## Extract
------------------------------------------------------------

Gato was dazed for a moment and took several hits. Blood dripped down Gato's face. He had an idea. Gato lifted his machete and had the blade face towards the fists to try and get Scorch to hit the sharp blade.


----------



## Ruki-the-Zorua (May 6, 2020)

The dragon went for a controller set of hits, merely grazing his claw as he swiftly withdrew them. Looking at his slightly cut claw, Scorch smiled. "Now that's what I wanted to see....." the dragon said, somewhat ominously. He assumed a different stance, with one paw colliding with the other, then faced outwards, making a hand sign that meant death in his language. "Hmm.....let's see how you fare against this real quick. Just a test," the dragon added. And with that, he went from calm and collective to a rampaging, roaring beast, going on all fours as he activated Primal Rush, his eyes reverting to his savage, untamed purple as he leaped forward, his mouth a flaming purple as he raised his poison tipped claws at his enemy, having absolutely no control at all. It was his feral, primitive instinct kicking in, nothing but an untamed beast of rage.


----------



## CedarCollie (May 6, 2020)

The cat backed off and kept his distance. He realized the dragon wasn't think normal and was going full feral mode on him. Instinct, just instinct. A beast is dangerous, but doesn't think, doesn't plan, just attacks.

------------------------------------------------------------

## Data records

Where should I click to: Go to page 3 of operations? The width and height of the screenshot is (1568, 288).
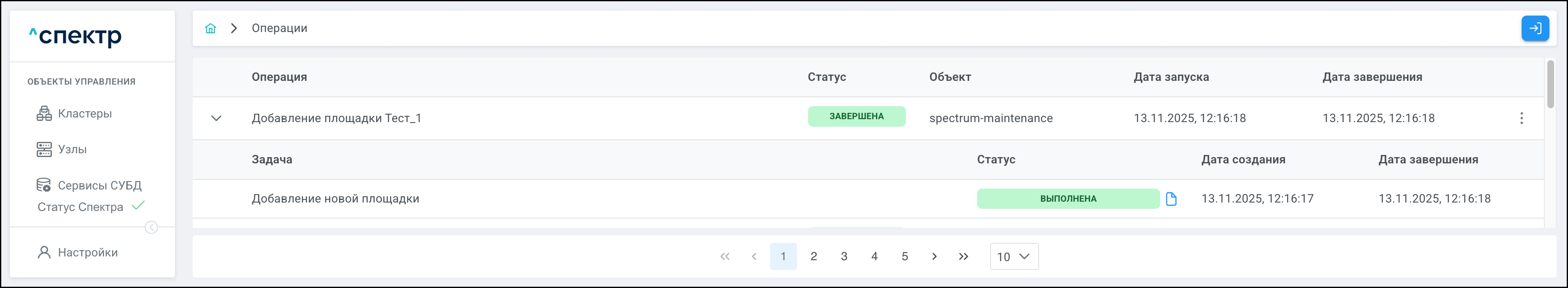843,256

------------------------------------------------------------

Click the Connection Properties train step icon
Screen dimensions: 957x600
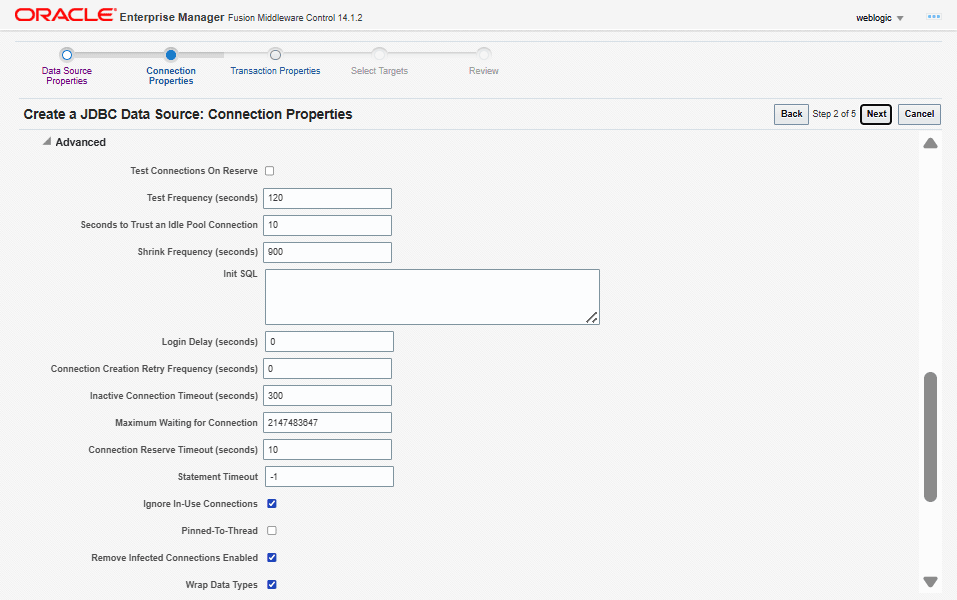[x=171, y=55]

------------------------------------------------------------

## To do
Write out the roleplay thread word for word, starting at "The cat backed" and ending at "plan, just attacks.". Work only from the roleplay thread.

## Reply
The cat backed off and kept his distance. He realized the dragon wasn't think normal and was going full feral mode on him. Instinct, just instinct. A beast is dangerous, but doesn't think, doesn't plan, just attacks.